*** Opening Record excerpts ***

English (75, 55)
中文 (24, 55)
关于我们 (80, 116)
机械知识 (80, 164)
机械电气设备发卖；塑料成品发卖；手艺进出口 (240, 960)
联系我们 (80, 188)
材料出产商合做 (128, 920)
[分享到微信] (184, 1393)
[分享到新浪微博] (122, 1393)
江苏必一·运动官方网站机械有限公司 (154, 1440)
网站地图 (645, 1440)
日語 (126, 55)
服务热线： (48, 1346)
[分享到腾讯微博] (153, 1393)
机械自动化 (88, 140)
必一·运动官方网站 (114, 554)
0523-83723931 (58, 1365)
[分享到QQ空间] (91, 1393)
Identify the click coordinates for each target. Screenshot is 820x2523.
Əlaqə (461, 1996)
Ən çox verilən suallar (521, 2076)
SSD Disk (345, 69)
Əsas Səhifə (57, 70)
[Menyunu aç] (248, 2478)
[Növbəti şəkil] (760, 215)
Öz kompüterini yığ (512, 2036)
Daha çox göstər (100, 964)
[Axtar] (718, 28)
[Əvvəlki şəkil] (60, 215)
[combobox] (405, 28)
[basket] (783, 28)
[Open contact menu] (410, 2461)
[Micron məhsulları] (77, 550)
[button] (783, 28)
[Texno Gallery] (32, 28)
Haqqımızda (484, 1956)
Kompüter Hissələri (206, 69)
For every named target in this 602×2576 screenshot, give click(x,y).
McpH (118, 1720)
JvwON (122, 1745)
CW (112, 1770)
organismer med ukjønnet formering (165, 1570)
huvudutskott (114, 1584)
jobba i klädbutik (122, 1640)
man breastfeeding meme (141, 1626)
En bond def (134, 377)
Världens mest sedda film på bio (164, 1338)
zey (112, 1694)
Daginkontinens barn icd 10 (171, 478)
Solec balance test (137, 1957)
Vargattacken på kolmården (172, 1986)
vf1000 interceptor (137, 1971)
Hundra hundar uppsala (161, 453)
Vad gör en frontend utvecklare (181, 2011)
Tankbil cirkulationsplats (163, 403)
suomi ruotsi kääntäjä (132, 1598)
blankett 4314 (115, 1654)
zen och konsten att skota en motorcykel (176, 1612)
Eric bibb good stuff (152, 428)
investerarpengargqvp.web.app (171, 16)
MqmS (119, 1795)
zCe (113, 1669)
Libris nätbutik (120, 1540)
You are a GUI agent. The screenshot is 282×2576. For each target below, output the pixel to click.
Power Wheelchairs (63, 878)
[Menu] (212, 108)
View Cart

*** Closing Record excerpts ***

Copy word for word the stretch of entries above from the line that has "机械自动化 (88, 140)" through the line that has "[Texno Gallery] (32, 28)", both ends included, and nothing outside it.

Answer:
机械自动化 (88, 140)
必一·运动官方网站 (114, 554)
0523-83723931 (58, 1365)
[分享到QQ空间] (91, 1393)
Identify the click coordinates for each target. Screenshot is 820x2523.
Əlaqə (461, 1996)
Ən çox verilən suallar (521, 2076)
SSD Disk (345, 69)
Əsas Səhifə (57, 70)
[Menyunu aç] (248, 2478)
[Növbəti şəkil] (760, 215)
Öz kompüterini yığ (512, 2036)
Daha çox göstər (100, 964)
[Axtar] (718, 28)
[Əvvəlki şəkil] (60, 215)
[combobox] (405, 28)
[basket] (783, 28)
[Open contact menu] (410, 2461)
[Micron məhsulları] (77, 550)
[button] (783, 28)
[Texno Gallery] (32, 28)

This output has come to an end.